Cross-entropy loss computation question
vadimkantorov opened this issue · comments
@ajabri The paper specifies that the loss is cross-entropy between the row-normalized cycle transition matrix and the identity matrix:
However, the code seems to compute something slightly different:
https://github.com/ajabri/videowalk/blob/0834ff9/code/model.py#L175-L176:
# self.xent = nn.CrossEntropyLoss(reduction="none")
logits = torch.log(A+EPS).flatten(0, -2)
loss = self.xent(logits, target).mean()
where matrix A
is row-stochastic.
CrossEntropyLoss
module expects unnormalized logits and does log-softmax directly. This is like computing log_softmax(log(P[i]))[i]
- and this is not regular cross-entropy which would have been log(P[i])[i]
. Should nn.NLLLoss
have been used instead?
The code seems to use log-probs in place of logits (by logits I mean raw unnormalized scores). Is this intentional? If not it might be a bug. @ajabri Could you please comment on this.
Thank you!
The softmax function is invariant to constant translation of logits, and the result is thus the same.

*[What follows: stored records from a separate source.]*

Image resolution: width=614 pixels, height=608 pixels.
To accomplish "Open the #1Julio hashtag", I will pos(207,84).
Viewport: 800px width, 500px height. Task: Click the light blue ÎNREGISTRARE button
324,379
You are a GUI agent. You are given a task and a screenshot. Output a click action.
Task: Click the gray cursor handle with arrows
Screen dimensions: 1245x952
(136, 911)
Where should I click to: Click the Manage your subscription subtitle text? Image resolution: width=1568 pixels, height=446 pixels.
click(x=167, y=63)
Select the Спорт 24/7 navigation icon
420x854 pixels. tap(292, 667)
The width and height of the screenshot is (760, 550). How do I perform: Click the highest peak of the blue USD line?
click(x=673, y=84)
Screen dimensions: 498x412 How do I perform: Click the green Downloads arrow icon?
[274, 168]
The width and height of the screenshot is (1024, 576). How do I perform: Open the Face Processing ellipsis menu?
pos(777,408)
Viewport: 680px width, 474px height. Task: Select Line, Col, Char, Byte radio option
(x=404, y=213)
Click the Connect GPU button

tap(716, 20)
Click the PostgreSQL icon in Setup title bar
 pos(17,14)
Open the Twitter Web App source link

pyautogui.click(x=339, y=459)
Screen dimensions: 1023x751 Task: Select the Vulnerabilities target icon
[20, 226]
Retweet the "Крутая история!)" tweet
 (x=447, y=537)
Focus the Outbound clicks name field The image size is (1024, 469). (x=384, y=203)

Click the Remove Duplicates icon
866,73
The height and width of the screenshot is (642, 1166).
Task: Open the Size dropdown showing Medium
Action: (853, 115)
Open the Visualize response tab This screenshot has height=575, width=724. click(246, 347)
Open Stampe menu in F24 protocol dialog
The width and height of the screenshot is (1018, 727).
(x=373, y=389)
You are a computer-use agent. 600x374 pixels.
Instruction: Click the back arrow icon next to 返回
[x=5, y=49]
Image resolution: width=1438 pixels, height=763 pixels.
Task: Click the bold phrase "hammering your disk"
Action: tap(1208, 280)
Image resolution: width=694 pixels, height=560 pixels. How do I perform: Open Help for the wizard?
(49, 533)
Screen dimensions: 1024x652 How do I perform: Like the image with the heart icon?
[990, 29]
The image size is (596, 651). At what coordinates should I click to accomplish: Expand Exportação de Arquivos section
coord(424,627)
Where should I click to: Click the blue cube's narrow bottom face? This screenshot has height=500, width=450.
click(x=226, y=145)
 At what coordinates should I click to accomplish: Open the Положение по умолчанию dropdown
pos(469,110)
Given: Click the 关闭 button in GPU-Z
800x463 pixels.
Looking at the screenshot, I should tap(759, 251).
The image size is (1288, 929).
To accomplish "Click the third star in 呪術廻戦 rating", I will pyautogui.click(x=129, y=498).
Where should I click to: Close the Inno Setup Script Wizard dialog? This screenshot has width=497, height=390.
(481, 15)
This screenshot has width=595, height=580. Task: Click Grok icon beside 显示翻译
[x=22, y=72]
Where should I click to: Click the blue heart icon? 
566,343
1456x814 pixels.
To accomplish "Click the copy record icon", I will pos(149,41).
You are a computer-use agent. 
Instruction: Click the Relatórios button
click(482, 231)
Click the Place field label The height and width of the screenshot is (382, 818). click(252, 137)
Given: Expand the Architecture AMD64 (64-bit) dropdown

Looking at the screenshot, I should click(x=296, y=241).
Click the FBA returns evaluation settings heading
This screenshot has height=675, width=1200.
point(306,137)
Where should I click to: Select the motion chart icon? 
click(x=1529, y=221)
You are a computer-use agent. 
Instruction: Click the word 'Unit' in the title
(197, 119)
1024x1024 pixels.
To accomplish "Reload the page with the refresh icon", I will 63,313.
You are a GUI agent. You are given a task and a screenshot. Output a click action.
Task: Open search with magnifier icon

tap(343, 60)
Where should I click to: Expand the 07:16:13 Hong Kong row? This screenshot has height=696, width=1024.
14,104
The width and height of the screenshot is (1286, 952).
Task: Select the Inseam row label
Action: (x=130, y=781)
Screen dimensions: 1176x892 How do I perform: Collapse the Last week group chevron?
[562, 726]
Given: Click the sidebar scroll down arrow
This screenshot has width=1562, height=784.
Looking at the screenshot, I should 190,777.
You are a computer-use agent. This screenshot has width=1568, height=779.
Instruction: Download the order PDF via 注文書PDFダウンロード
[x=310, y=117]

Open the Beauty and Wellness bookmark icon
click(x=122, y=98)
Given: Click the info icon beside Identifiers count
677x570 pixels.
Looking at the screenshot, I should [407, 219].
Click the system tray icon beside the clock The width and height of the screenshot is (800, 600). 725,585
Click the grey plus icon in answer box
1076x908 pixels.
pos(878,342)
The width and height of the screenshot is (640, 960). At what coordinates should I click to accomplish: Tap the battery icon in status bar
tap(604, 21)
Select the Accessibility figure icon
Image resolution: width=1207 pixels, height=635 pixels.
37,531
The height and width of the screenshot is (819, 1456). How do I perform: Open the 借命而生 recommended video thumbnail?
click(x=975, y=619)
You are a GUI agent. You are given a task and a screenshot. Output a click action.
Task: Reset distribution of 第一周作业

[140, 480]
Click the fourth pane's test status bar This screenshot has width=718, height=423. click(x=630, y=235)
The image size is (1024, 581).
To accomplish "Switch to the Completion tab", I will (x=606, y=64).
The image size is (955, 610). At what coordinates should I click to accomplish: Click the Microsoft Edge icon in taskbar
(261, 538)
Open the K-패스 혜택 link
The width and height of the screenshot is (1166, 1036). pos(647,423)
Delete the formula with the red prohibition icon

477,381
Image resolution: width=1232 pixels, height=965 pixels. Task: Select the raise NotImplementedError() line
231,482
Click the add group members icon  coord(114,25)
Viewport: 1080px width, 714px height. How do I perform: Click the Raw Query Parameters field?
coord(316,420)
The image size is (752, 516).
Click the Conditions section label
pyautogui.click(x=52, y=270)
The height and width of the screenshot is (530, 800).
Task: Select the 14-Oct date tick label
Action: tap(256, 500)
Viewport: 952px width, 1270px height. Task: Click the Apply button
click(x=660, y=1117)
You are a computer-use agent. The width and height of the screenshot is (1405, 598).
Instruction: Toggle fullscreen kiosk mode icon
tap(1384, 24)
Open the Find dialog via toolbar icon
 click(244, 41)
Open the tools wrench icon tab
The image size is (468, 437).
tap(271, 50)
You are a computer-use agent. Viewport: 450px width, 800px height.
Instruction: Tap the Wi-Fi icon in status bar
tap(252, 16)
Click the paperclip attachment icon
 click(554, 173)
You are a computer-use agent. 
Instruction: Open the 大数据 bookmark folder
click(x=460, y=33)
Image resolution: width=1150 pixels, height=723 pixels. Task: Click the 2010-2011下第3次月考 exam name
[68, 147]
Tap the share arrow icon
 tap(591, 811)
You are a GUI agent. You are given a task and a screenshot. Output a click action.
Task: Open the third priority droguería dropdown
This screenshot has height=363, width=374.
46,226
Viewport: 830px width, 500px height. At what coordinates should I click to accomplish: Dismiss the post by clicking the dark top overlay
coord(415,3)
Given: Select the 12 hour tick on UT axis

The log-softmax function returns the log of the softmax. So logsoftmax(log(A)) = log(A). In that sense, it is wasteful to use the xent module, and we should just use nll. I guess the xent is there for legacy reasons, as I was experimenting with different losses earlier.
logsoftmax(log(A)) = log(A)
logsoftmax(log(A))[i] = log(A_i) - log(sum_j(exp(log(A_j))) = log(A_i) - log(sum_j A_j) = log(A_i)
This would be correct if we did not have EPS adjustment (we're relying on sum_j A_j = 1
), but that should not be much important, right?
Yes, I don't think it is too problematic.